- [Exercise directions]: Report how many lines in the records below hold the word "Продажа". Add nothing to the number.

- [Material for this exercise]:
+ + + + +
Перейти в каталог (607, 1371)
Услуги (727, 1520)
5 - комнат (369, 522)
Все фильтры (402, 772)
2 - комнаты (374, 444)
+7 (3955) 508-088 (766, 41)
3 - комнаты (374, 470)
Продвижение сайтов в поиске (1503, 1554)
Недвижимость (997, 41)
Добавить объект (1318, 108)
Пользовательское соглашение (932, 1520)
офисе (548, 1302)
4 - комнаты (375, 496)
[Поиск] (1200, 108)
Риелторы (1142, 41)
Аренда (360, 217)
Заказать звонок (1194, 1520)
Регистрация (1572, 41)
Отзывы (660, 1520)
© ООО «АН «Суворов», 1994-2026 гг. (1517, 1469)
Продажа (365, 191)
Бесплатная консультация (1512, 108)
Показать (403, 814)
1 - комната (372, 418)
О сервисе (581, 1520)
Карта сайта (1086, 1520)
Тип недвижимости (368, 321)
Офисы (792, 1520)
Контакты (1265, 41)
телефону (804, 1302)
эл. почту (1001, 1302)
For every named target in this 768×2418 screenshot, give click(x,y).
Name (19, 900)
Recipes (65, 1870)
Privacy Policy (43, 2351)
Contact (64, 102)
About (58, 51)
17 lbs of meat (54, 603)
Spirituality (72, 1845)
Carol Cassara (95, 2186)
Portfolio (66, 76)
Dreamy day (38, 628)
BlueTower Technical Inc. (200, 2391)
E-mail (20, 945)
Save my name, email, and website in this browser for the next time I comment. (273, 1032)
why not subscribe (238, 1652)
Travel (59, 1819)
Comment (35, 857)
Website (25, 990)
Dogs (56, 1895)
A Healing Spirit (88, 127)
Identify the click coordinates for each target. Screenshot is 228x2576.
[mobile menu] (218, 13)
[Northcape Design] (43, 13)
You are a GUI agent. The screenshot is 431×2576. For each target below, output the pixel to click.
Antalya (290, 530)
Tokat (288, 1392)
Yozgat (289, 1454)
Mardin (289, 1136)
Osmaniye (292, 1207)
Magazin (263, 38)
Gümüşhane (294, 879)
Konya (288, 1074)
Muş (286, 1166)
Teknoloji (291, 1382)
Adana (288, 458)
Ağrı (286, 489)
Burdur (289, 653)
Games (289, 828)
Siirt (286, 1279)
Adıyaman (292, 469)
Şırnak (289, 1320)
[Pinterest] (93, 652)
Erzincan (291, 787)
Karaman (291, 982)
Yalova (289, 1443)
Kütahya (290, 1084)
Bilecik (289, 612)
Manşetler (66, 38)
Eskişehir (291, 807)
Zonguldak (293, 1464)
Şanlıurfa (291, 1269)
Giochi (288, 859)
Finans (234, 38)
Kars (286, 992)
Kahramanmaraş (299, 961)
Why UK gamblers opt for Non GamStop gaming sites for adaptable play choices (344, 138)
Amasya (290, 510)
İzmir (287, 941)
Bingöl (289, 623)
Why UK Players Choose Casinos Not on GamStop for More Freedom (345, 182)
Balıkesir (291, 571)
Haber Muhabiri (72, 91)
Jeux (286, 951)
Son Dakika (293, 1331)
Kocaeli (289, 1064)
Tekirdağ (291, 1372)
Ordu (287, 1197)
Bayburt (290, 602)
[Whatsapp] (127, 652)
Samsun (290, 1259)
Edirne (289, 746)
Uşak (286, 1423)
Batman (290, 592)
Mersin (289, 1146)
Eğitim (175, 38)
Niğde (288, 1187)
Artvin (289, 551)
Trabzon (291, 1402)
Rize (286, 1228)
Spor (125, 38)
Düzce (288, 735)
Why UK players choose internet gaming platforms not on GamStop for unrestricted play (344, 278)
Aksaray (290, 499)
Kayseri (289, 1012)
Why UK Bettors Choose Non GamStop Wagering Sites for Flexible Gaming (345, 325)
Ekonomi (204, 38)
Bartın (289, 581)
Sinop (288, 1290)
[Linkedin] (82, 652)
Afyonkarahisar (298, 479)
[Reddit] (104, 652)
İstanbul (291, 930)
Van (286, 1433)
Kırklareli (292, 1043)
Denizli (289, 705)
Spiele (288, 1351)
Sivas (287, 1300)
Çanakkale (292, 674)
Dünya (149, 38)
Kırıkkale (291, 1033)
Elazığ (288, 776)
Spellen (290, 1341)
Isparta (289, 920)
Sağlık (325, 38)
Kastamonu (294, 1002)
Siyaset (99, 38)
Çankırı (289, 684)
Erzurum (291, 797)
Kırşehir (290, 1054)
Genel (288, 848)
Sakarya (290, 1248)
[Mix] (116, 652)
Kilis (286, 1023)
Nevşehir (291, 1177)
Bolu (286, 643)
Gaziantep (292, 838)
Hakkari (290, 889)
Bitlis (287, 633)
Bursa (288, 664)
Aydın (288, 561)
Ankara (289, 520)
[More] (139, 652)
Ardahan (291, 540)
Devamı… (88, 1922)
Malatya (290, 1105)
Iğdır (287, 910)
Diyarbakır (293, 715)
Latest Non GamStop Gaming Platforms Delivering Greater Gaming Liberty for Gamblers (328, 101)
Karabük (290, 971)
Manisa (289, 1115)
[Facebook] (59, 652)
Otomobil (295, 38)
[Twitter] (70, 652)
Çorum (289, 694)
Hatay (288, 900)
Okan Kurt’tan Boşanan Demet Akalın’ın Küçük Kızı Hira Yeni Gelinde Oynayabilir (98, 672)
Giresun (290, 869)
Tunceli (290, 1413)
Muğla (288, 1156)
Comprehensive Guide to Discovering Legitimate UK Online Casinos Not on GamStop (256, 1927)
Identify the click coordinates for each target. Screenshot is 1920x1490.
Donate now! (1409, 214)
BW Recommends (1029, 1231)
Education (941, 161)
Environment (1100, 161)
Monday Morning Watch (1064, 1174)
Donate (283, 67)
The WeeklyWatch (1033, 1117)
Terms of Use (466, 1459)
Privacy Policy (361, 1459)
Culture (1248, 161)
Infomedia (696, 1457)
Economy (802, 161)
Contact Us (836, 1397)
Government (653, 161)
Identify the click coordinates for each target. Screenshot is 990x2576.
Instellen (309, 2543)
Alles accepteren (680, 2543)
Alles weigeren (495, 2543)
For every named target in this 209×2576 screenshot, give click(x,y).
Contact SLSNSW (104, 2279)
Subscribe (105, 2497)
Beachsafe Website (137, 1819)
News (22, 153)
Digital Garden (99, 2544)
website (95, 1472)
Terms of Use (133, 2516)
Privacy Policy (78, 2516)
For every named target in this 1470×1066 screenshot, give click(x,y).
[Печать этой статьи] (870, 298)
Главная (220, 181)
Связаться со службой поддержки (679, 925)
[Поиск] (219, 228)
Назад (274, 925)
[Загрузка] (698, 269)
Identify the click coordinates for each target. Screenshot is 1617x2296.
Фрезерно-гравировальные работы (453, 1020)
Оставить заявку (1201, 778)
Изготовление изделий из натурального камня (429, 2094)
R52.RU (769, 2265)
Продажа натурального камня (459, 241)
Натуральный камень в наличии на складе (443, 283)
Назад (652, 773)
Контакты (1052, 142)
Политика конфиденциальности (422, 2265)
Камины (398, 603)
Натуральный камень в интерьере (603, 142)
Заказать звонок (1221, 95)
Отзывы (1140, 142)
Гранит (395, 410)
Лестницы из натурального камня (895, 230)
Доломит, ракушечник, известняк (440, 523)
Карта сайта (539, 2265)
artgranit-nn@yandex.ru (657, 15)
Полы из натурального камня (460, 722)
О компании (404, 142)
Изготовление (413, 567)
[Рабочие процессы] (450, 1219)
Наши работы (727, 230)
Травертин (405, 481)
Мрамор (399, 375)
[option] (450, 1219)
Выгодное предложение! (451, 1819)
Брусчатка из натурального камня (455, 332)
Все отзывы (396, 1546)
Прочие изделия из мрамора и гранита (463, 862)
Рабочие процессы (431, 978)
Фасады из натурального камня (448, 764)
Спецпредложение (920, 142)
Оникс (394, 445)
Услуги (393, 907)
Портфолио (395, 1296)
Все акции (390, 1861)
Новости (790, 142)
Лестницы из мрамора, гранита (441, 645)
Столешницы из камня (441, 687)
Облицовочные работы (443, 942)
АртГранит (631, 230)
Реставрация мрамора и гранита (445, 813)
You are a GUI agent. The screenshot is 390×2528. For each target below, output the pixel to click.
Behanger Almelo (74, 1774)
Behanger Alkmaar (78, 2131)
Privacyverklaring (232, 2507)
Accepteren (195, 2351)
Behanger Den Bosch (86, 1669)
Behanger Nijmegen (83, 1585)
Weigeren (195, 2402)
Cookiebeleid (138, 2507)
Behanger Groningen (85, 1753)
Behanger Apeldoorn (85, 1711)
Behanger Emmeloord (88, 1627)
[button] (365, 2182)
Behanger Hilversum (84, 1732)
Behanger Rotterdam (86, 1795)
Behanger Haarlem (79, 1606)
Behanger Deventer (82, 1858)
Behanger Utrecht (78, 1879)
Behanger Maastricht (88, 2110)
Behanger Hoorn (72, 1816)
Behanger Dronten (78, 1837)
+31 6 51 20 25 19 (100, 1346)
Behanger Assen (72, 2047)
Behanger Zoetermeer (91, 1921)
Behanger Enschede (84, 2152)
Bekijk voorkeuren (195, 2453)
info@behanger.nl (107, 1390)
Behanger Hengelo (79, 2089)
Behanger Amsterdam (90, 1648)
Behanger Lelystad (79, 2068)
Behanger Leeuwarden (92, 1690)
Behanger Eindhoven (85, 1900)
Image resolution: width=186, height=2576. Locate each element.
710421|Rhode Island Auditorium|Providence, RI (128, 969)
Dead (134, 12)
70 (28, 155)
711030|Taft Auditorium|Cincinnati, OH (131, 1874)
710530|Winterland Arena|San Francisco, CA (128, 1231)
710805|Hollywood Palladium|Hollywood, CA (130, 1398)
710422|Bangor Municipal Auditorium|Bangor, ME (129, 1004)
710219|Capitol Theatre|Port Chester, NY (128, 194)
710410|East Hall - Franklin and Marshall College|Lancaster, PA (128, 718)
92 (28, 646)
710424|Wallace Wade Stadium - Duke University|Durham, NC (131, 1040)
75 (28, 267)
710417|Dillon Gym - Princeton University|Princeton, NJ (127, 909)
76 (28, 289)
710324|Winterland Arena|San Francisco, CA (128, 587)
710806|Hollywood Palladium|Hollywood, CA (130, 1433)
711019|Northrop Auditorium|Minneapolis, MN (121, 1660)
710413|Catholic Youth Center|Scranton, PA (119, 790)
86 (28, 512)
+ + + + +
- [Response below]: 2